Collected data
§ §

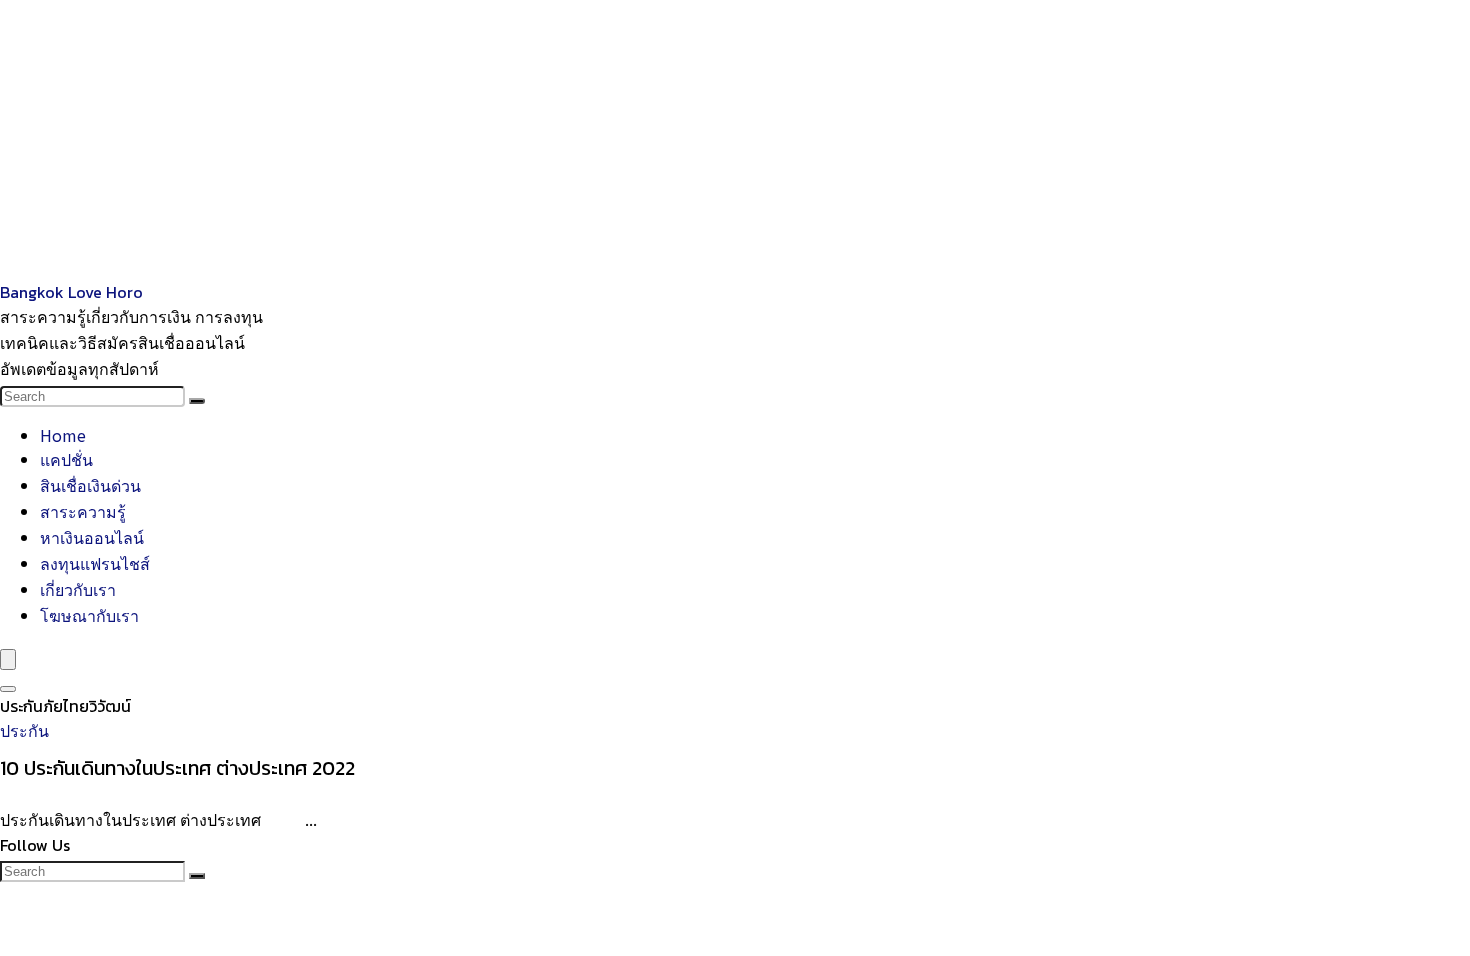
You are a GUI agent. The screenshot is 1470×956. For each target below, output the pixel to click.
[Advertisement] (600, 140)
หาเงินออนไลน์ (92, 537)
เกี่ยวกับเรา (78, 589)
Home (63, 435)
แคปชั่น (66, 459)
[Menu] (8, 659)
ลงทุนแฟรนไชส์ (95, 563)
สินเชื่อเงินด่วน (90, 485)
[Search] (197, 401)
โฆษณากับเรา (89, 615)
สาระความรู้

§ §

--- Exercise aim ---
Restating the data word for word is the task, and pictures are to be omitted.

--- Answer for this exercise ---
You are a GUI agent. The screenshot is 1470×956. For each target below, output the pixel to click.
[Advertisement] (600, 140)
หาเงินออนไลน์ (92, 537)
เกี่ยวกับเรา (78, 589)
Home (63, 435)
แคปชั่น (66, 459)
[Menu] (8, 659)
ลงทุนแฟรนไชส์ (95, 563)
สินเชื่อเงินด่วน (90, 485)
[Search] (197, 401)
โฆษณากับเรา (89, 615)
สาระความรู้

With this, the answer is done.